May 6 2010
A new trial undertaken in Ghana has shown that vitamin A supplements do not reduce maternal mortality-contradicting previous findings from a trial in Nepal which showed a 44% decrease.
The new study (ObaapaVitA) is reported online and in an upcoming edition of The Lancet and has been written by Professor Betty R Kirkwood, Professor in Epidemiology & International Health and colleagues in the Department of Nutrition and Public Health Intervention Research at the London School of Hygiene and Tropical Medicine (LSHTM), UK.
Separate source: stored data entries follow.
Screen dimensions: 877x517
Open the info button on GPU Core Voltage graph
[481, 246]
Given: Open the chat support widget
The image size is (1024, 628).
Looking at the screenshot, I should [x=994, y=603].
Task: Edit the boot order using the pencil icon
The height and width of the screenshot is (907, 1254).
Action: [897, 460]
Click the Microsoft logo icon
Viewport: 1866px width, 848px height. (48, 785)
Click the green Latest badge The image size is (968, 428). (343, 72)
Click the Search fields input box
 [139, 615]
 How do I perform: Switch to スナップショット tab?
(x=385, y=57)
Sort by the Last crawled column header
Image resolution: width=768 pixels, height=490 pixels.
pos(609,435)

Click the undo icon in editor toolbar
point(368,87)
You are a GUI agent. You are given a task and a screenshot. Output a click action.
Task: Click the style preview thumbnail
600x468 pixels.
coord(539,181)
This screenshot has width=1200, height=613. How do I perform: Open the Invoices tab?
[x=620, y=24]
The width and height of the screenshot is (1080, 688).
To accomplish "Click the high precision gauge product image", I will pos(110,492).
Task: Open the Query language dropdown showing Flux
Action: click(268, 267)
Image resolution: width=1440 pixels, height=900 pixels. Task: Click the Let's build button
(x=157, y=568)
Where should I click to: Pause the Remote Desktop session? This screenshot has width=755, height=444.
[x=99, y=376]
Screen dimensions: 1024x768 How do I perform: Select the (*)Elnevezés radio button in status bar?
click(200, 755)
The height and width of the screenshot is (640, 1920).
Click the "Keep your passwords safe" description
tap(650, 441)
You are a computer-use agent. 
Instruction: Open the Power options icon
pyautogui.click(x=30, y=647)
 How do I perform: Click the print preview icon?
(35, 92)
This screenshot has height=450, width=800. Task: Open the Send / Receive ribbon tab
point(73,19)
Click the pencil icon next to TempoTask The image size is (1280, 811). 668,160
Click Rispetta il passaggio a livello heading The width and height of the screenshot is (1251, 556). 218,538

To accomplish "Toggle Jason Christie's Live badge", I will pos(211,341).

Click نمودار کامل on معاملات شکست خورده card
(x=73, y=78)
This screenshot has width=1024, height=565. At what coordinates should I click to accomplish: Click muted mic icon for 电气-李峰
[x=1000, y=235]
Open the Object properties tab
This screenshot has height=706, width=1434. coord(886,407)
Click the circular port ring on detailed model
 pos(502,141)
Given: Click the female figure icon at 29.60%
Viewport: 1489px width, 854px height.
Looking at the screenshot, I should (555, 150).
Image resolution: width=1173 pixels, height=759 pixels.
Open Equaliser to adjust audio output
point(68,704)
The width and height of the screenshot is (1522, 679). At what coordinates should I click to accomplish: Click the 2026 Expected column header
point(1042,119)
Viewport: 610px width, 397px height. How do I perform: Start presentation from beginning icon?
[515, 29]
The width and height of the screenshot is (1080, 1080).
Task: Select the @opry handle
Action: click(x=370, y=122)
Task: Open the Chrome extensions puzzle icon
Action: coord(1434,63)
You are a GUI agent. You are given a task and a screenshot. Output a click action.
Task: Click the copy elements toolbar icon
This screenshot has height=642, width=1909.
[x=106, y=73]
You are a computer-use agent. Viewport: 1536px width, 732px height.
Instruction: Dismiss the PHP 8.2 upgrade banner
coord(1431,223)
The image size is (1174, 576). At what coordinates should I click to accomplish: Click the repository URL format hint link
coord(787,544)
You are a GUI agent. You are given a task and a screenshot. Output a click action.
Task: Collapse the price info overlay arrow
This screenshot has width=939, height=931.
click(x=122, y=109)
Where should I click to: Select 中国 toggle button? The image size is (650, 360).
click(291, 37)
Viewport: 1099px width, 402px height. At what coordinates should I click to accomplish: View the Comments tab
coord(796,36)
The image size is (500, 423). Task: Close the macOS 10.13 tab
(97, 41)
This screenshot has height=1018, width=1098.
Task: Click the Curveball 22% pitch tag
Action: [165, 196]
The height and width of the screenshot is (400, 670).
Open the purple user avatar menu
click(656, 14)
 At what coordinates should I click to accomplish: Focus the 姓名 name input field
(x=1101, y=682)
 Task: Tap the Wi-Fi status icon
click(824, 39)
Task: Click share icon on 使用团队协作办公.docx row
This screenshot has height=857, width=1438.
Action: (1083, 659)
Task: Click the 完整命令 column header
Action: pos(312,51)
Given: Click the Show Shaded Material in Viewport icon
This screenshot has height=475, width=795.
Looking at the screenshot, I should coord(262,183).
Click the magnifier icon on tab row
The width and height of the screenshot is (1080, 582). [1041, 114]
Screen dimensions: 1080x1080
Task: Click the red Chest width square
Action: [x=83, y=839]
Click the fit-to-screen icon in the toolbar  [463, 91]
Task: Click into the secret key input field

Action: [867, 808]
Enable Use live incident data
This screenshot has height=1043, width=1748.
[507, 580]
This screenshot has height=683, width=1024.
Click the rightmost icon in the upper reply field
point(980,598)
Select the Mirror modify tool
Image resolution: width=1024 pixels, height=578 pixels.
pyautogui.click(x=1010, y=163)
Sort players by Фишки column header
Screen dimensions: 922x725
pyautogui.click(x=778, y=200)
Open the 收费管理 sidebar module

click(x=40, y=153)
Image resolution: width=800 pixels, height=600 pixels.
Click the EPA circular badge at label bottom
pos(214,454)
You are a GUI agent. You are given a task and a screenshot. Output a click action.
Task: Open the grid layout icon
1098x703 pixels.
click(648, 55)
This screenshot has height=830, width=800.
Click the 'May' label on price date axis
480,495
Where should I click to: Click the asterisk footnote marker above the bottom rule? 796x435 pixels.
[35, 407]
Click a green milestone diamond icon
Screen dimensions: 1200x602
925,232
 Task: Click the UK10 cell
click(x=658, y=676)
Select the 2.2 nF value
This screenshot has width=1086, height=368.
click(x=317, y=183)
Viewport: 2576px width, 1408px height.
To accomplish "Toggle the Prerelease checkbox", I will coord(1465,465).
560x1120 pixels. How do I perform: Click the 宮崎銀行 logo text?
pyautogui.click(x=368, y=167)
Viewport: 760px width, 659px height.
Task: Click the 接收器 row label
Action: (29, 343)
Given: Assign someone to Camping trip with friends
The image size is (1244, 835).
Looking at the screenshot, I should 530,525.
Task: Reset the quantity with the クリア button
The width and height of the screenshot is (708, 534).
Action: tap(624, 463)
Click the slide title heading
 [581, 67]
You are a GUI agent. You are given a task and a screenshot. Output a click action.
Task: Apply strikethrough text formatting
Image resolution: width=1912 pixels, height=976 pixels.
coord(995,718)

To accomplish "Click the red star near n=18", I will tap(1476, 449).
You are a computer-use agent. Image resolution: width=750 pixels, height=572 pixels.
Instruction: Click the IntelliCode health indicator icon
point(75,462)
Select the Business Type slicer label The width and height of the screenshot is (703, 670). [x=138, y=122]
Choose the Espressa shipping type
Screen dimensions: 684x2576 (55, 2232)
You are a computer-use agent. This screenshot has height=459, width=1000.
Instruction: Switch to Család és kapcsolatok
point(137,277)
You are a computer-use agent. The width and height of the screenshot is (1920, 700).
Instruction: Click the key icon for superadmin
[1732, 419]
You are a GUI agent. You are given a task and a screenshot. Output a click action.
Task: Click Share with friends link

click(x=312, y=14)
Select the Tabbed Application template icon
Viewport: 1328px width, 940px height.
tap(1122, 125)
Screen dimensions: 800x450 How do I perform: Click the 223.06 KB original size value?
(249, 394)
ObaapaVitA was a cluster-randomised, double-blind, placebo-controlled trial undertaken in seven districts in Brong Ahafo Region in Ghana. The trial area was divided into 1086 small geographical clusters of compounds with fieldwork areas consisting of four clusters. All women of reproductive age (15-45 years) who gave informed consent and who planned to remain in the area for at least three months were recruited. Participants received either a vitamin A supplement or a placebo capsule orally once every week. Two clusters in each fieldwork area were randomly allocated to vitamin A supplementation and two to placebo. Capsules were distributed during home visits undertaken every four weeks, when data were gathered on pregnancies, births, and deaths. Primary outcomes were pregnancy-related mortality and all-cause female mortality. Cause of death was established by verbal post mortems.
A total of 544 clusters (104,484 women) were randomly assigned to vitamin A supplementation and 542 clusters (103,297 women) were assigned to placebo. The main reason for participant drop out was migration out of the study area. In the final analysis, there was no statistically significant difference between the intervention and the control groups-there were 39 601 pregnancies and 138 pregnancy-related deaths in the vitamin A supplementation group (348 deaths per 100,000 pregnancies) compared with 39,234 pregnancies and 148 pregnancy-related deaths in the placebo group (377 per 100,000 pregnancies). 1,326 women died in 292,560 woman-years in the vitamin A supplementation group (453 deaths per 100,000 years) compared with 1,298 deaths in 289,310 woman-years in the placebo group (449 per 100,000 years).
Professor Kirkwood of LSHTM says, "Our results suggest that vitamin A supplementation once a week in women of reproductive age has no beneficial effect on their survival or on the survival of their babies in rural Ghana. The absence of an effect on stillbirth rate, neonatal survival or infant survival accords with the findings of trials undertaken in Nepal and Bangladesh. However, the absence of an effect of vitamin A supplementation on pregnancy-related mortality contrasts with the substantial reduction in mortality reported in the Nepal trial, the only other trial in which all women of reproductive age were given supplements."
Professor Kirkwood continues, "Further trials to assess the effect of vitamin A supplementation on maternal mortality are unlikely to be undertaken because of their size and cost. The body of evidence, although limited, does not support inclusion of low-dose vitamin A supplementation for women in either safe motherhood or child survival strategies." She concludes, "Research is as important to identify potentially good ideas that do not work, as it is in establishing those that do. This avoids governments wasting resources on ineffective interventions. The results of this trial in Ghana vindicate the decision not to change Safe Motherhood policy immediately after the Nepal trial."